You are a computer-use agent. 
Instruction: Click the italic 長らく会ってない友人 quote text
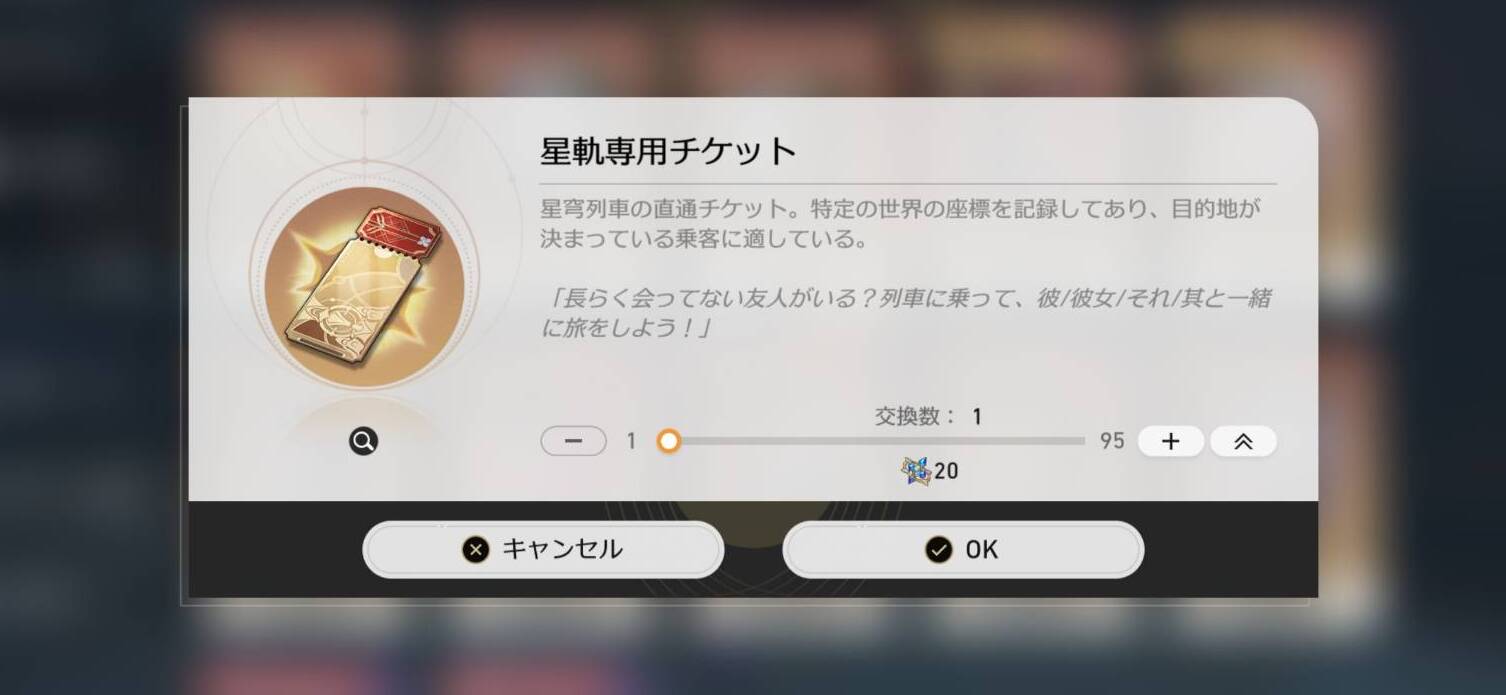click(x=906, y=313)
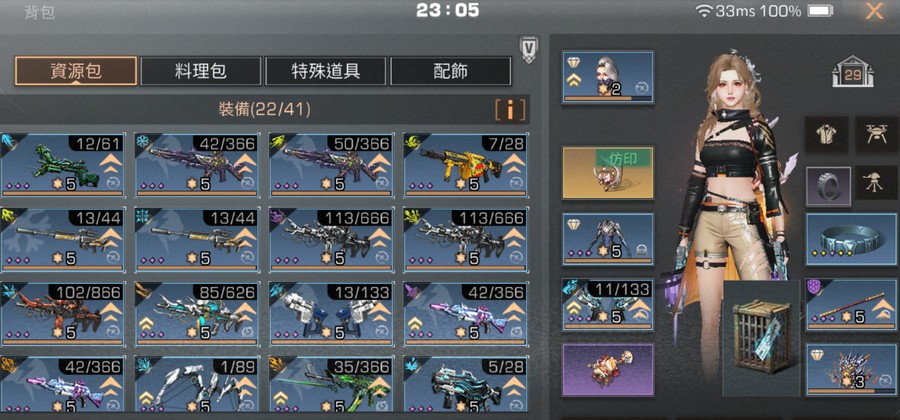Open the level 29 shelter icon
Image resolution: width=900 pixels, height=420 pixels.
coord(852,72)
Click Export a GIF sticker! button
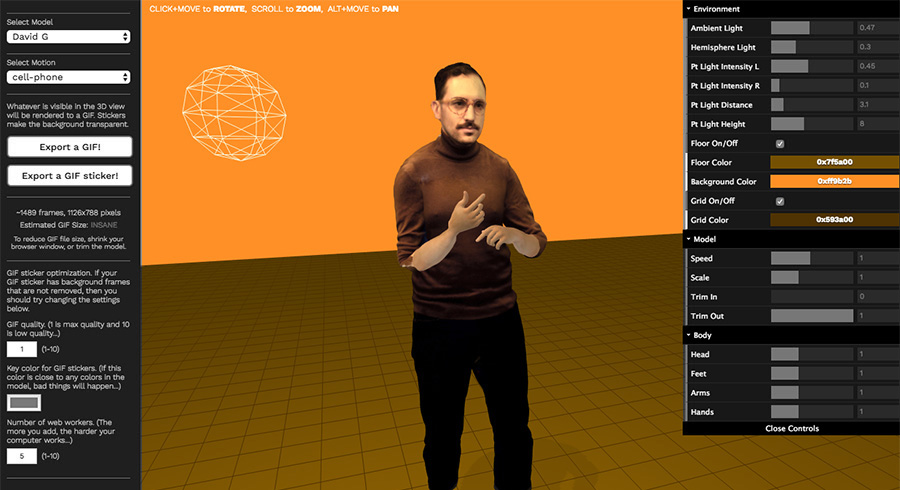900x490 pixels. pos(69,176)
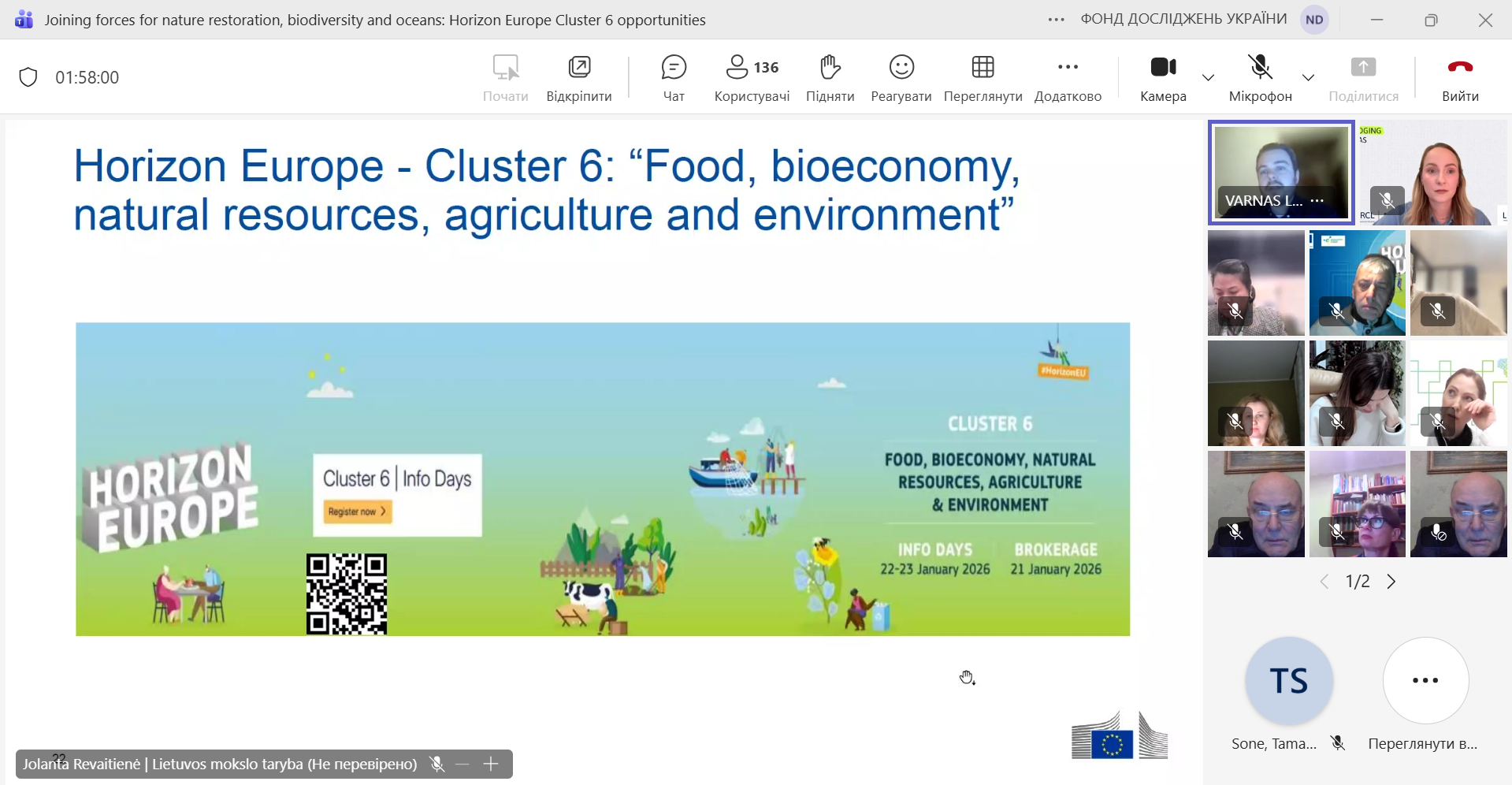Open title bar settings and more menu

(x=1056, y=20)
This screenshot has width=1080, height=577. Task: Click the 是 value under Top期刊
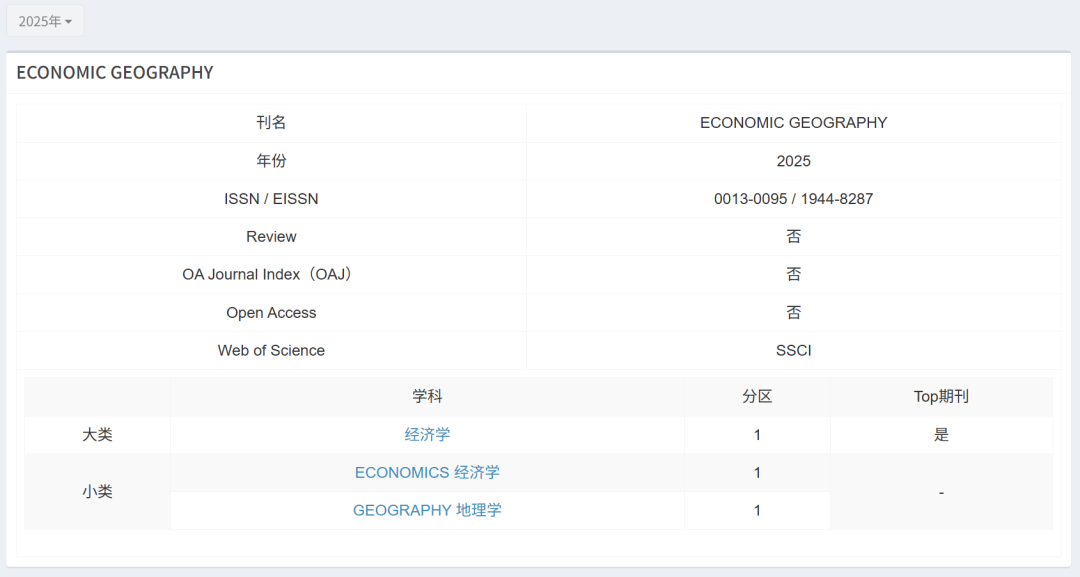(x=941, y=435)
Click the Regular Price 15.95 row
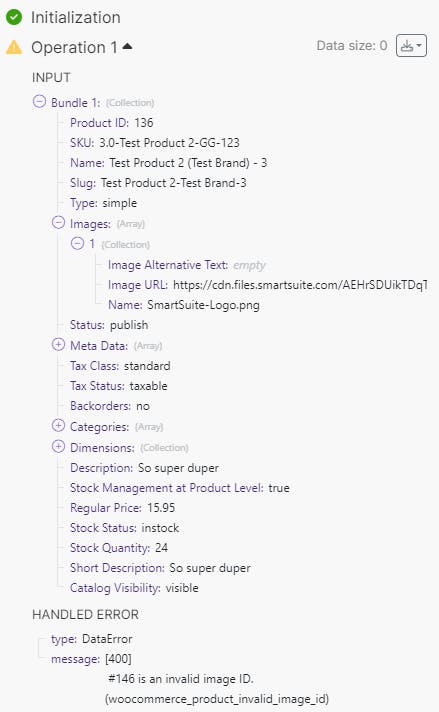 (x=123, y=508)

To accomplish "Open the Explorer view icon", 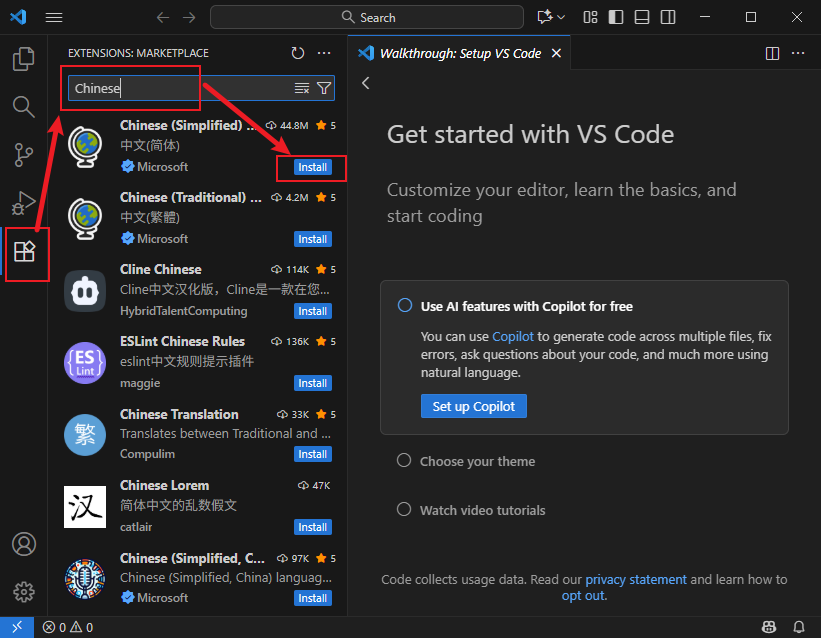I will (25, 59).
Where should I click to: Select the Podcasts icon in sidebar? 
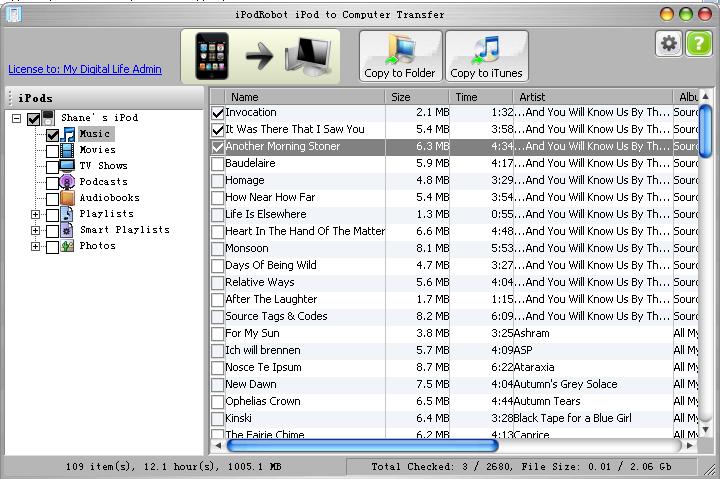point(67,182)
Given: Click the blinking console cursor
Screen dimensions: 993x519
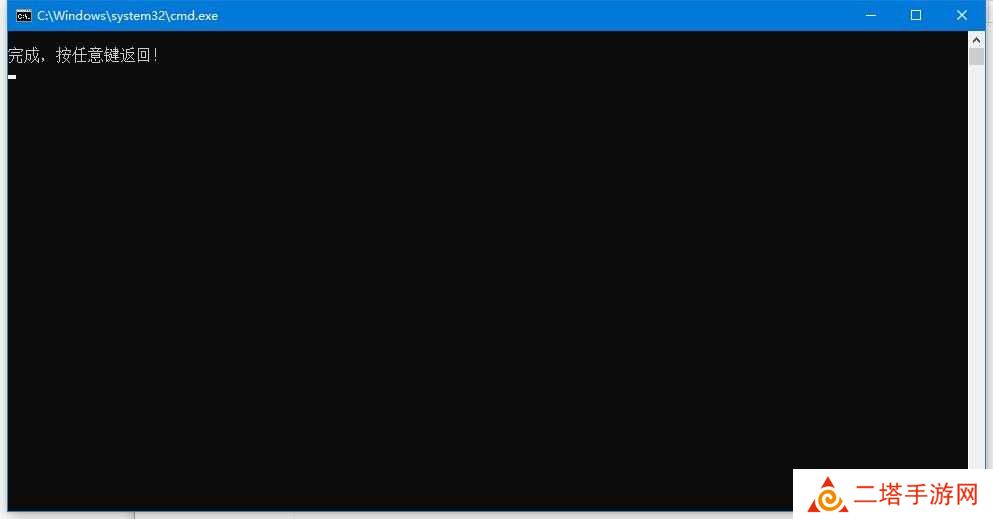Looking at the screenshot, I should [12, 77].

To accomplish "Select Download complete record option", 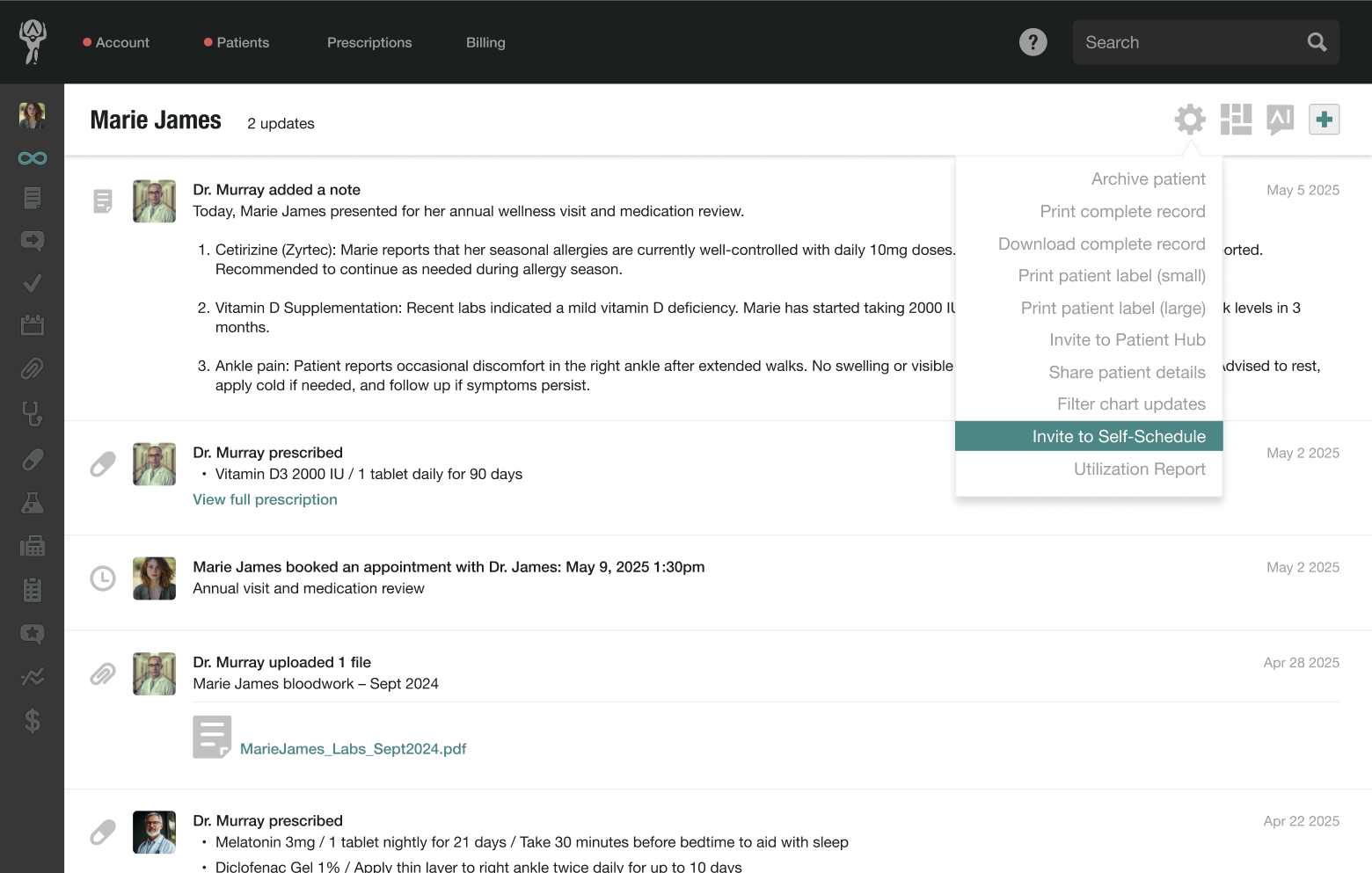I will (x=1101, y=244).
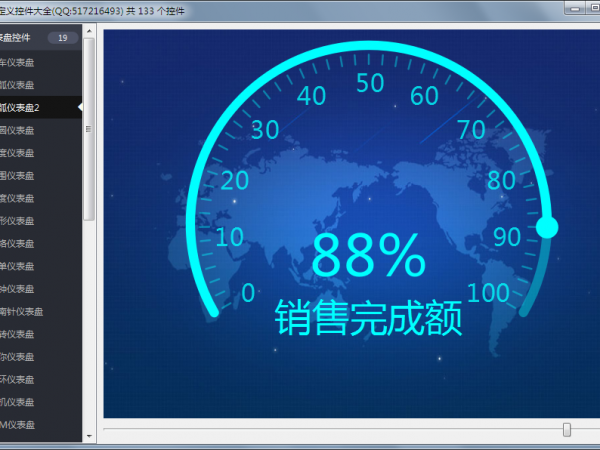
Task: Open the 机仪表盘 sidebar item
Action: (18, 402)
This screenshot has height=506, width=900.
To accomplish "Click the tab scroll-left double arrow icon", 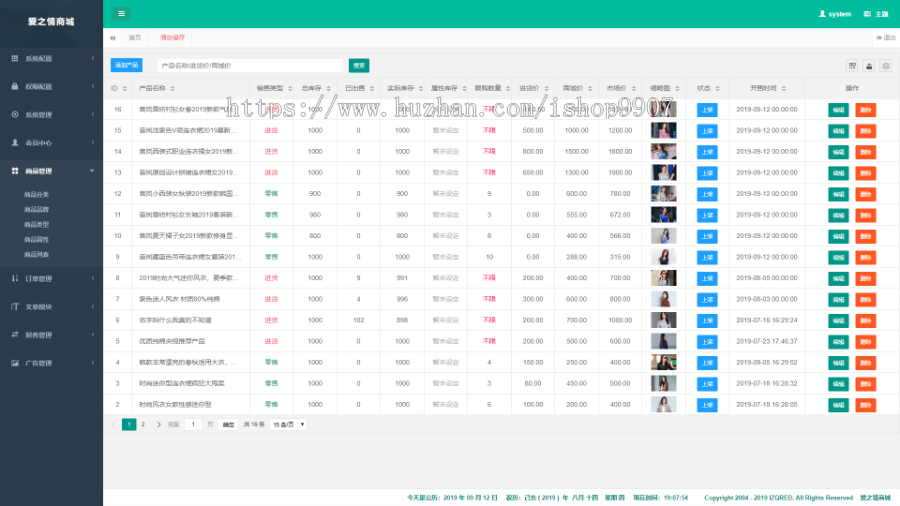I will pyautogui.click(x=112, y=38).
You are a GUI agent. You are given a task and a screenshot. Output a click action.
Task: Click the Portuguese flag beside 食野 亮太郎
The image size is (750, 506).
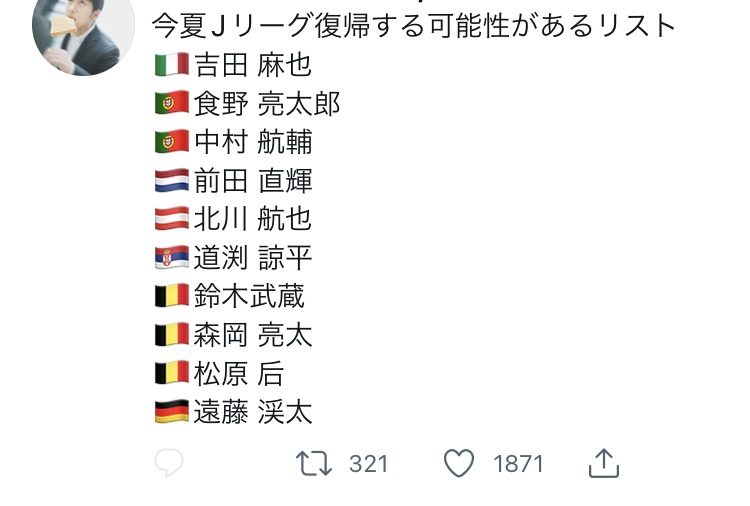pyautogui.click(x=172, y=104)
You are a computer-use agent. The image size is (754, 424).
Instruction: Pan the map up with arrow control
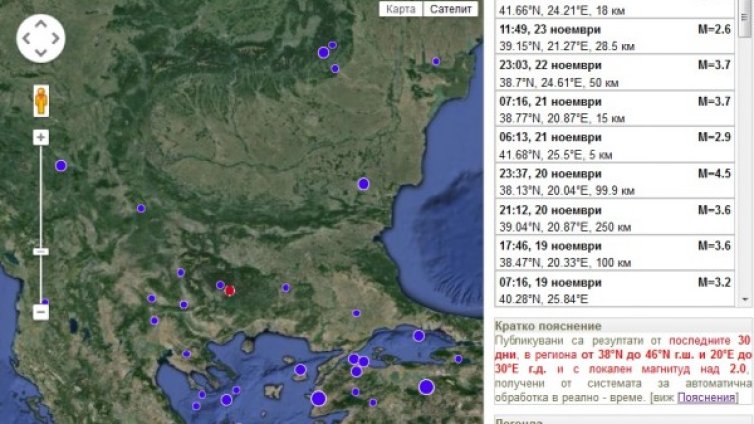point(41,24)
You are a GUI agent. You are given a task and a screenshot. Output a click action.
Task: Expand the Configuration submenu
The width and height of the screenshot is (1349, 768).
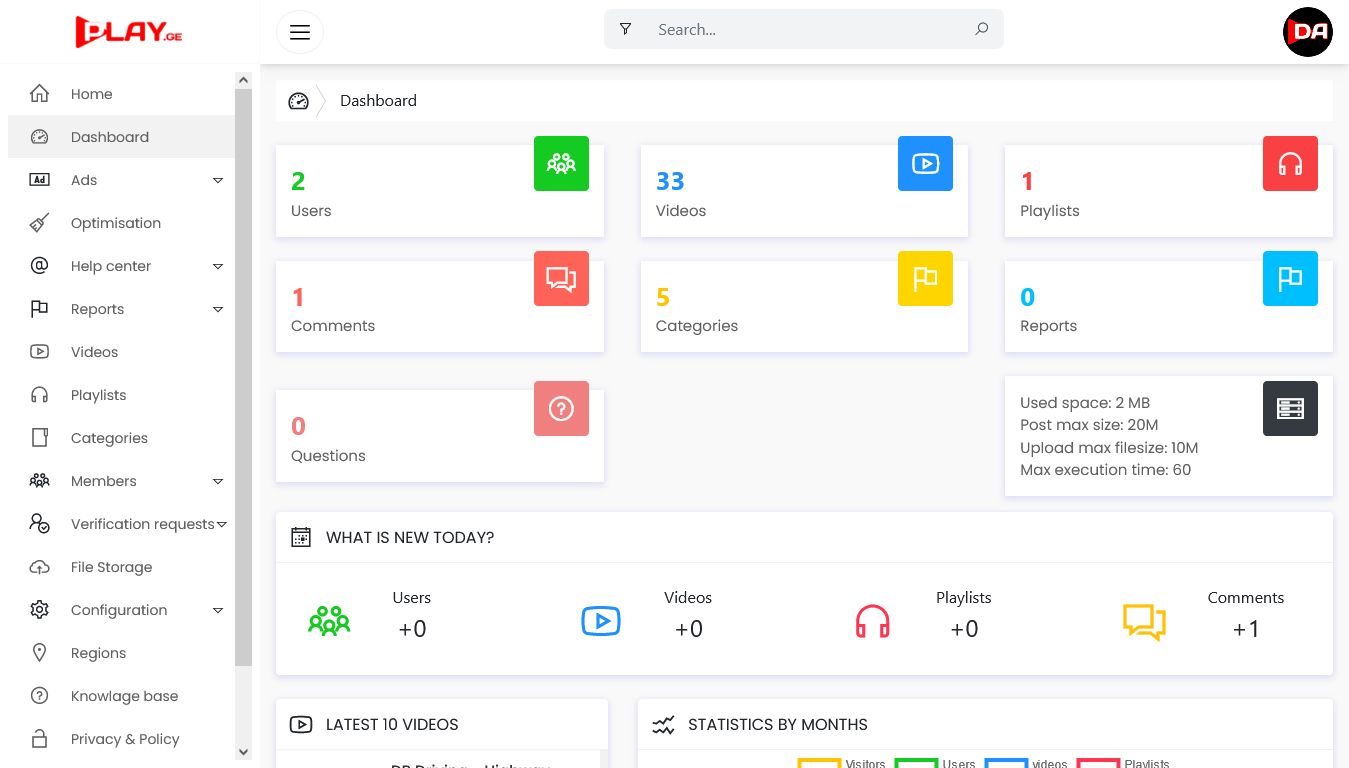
□ □ □
** Task directions **
Could you write out exactly the lines running from the one with "The image size is (750, 506)." through the last line of the data above, both ends kept, and omit any picture?

** Answer section **
The image size is (750, 506).
pyautogui.click(x=172, y=104)
You are a computer-use agent. The image size is (754, 424).
Instruction: Pan the map up with arrow control
point(41,24)
You are a GUI agent. You are given a task and a screenshot. Output a click action.
Task: Expand the Configuration submenu
The width and height of the screenshot is (1349, 768).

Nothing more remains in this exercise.